Wednesday, May 23, 2007

User Agent detection and segmentation

Web browsers indentify themselves with a particular string. It's called the User Agent string. In order to better fit contents to different scenarios, trying to segment the whole spectrum (or, at least, a big chunk) of user agents proved to be a daunting task.

While working on a prototype for an adaptation engine for Web based documents, I came across the need of finding out which type of Web browser is requesting a document. While nowadays some efforts are being made to ease this task, such as UAProf and WURFL. However, being pragmatic, an ubiquous availability of these two technologies may take several years to take off. Therefore, the simplest way of doing it today is sniffing the request's HTTP header, and looking for a User Agent field.

From the HTTP 1.1 specification, Web browsers and other Web user agents (e.g., crawlers) may identify themselves with a specific string on the header of each HTTP request.

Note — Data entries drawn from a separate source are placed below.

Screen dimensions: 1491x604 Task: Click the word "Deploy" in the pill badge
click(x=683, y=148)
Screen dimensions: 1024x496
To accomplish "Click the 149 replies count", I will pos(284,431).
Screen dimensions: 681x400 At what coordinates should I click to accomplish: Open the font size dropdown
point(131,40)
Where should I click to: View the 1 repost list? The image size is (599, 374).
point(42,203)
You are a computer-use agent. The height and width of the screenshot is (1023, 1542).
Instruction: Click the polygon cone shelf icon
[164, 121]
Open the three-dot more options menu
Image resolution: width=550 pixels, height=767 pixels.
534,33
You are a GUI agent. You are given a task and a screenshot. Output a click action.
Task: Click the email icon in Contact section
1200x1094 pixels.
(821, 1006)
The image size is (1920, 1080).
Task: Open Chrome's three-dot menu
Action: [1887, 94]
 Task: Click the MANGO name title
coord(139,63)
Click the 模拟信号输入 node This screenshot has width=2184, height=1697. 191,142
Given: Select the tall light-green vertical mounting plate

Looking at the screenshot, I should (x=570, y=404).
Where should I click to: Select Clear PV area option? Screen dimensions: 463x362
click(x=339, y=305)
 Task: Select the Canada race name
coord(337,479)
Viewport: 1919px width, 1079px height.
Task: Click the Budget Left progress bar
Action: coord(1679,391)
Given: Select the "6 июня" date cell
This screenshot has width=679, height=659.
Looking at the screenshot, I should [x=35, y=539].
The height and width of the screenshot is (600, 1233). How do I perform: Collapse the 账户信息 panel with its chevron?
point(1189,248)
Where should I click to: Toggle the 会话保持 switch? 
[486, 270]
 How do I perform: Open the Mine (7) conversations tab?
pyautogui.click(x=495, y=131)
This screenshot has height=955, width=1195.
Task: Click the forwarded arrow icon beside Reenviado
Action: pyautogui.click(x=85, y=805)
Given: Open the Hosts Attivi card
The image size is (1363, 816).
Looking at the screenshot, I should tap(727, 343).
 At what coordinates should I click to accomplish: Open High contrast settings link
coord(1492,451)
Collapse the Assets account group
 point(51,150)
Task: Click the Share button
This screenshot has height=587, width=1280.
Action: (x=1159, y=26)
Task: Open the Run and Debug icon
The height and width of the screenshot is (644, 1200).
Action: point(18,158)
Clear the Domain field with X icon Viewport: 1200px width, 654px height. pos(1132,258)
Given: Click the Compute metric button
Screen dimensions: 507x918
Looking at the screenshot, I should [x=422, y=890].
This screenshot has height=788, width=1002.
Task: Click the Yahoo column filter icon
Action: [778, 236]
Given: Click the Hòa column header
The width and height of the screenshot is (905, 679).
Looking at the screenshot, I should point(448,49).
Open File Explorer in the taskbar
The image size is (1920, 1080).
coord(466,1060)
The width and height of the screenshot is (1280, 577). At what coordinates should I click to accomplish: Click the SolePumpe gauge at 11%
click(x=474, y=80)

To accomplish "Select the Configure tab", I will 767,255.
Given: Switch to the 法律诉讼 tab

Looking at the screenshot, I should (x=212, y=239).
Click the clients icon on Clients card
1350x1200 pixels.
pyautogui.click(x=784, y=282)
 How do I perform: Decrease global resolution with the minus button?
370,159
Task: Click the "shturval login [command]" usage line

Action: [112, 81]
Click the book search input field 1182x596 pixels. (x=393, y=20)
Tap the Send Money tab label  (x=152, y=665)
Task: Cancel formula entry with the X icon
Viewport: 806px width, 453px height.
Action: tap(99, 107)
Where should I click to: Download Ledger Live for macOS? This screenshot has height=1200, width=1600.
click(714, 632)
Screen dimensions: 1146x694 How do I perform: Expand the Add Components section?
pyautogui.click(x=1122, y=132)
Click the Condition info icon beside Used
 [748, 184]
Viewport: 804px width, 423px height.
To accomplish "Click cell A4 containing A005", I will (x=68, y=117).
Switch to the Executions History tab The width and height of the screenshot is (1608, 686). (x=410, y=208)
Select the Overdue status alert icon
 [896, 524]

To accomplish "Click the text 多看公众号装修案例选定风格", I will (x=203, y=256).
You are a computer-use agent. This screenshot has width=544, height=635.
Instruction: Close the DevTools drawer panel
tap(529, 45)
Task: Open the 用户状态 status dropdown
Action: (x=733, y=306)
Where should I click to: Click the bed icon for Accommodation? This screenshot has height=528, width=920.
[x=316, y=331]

The production rule for this header is:

User-Agent = "User-Agent" ":" 1*( product | comment )
product = token ["/" product-version]
product-version = token


What's the meaning of this expression? Basically, it states that this header field should start with the string User-Agent:, followed by a product name and its version, or a comment. This must appear at least one time, at most... infinite times. Hence, user agents identify themselves with almost arbitrary strings, as long as they comply with the production rules. Headache warning.

Despite existing a huge amount of Web browsers available in the market, my adaptation engine should indentify them according to their segment, such as desktop browsers, mobile browsers, etc. But, thanks to HTTP's loose user agent rule, putting browsers correctly on their segment is really hard (read: cumbersome, error prone, nearly impossible).

Here's a quick sample of user agent strings from miscellaneous browsers, taken from a huge list found elsewhere:


  • Internet Explorer 7: Mozilla/4.0 (compatible; MSIE 7.0; Windows NT 5.2; WOW64; .NET CLR 2.0.50727)

  • Firefox 2.0: Mozilla/5.0 (Windows; U; Windows NT 5.0; en-GB; rv:1.8.1) Gecko/20060918 Firefox/2.0

  • Sony Ericsson K610i builtin Web browser: SonyEricssonK610i/R1CB Browser/NetFront/3.3 Profile/MIDP-2.0
    Configuration/CLDC-1.1 UP.Link/6.2.3.15.0

  • Pocket PC Internet Explorer: Mozilla/4.0 (compatible; MSIE 4.01; Windows CE; PPC; 240x320)



Once again, pragmatics tell me that tailoring the Web towards each single device is unfeasible. Hence, it should be possible to define different segments and associate each User Agent string to the appropriate segment, through a set of heuristics. Even when WURFL, UAProf, or even more recent work from W3C's Mobile Web Initiative Device Description Working Group becomes widespread, segmenting the Web end-points - browsers - into a treatable set of characteristics will continue to be useful.

Going back to the User Agent strings mumbo jumbo, my initial proposal relates to distinguish between the mobile and desktop landscapes, and it goes something like this (beware - pseudo-code algorithm):

function user_agent_segment(string ua_str)
{
switch (ua_str)
{
case /MSIE/ except /PPC|PocketPC|Windows CE/:
case /Gecko/:
case /KHTML/:
case /Opera/ except /Mini|Mobile|Wii/:
return DESKTOP;
default:
return MOBILE;
}
}


The simple, yet crucial, aspect of this algorithm relates to detecting desktop browsers at first, since the (useful) desktop browser landscape is narrower (in comparison to the wildwest style huge range of User Agents on mobile phones). From there, one may just detect specific substrings.

If your keen on this topic, please feel free to implement, test, extend, and improve the algorithm. My (mid-term) goal lies on expanding it in order to detect and diferentiate mobile phones, ultra mobile PCs, and desktop environments (at least). Also, it could be somewhat interesting to extrapolate input mechanisms (i.e., modalities) available - e.g., if a mobile phone is detected, we may infer a numeric pad (and possibly arrow/cursor keys) as the available input modality. This way, navigation on a Web site may be tweaked in order to facilitate user interaction, thus leveraging the user's experience and increasing one's satisfaction.